What the task asks →
What follows is a set of records; repeat all of them exactly.

※

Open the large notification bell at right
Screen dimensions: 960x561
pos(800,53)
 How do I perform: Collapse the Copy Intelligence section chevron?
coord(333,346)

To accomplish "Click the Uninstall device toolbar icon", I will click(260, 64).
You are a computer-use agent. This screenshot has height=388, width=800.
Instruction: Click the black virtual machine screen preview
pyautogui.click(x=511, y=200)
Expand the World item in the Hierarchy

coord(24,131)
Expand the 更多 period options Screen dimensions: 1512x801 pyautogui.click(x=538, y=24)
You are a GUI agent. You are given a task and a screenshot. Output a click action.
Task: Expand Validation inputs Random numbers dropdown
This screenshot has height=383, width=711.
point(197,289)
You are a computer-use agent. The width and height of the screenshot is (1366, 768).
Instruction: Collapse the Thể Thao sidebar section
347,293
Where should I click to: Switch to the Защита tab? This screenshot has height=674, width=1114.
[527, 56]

※

Result of this task →
Open the large notification bell at right
Screen dimensions: 960x561
pos(800,53)
 How do I perform: Collapse the Copy Intelligence section chevron?
coord(333,346)

To accomplish "Click the Uninstall device toolbar icon", I will click(260, 64).
You are a computer-use agent. This screenshot has height=388, width=800.
Instruction: Click the black virtual machine screen preview
pyautogui.click(x=511, y=200)
Expand the World item in the Hierarchy

coord(24,131)
Expand the 更多 period options Screen dimensions: 1512x801 pyautogui.click(x=538, y=24)
You are a GUI agent. You are given a task and a screenshot. Output a click action.
Task: Expand Validation inputs Random numbers dropdown
This screenshot has height=383, width=711.
point(197,289)
You are a computer-use agent. The width and height of the screenshot is (1366, 768).
Instruction: Collapse the Thể Thao sidebar section
347,293
Where should I click to: Switch to the Защита tab? This screenshot has height=674, width=1114.
[527, 56]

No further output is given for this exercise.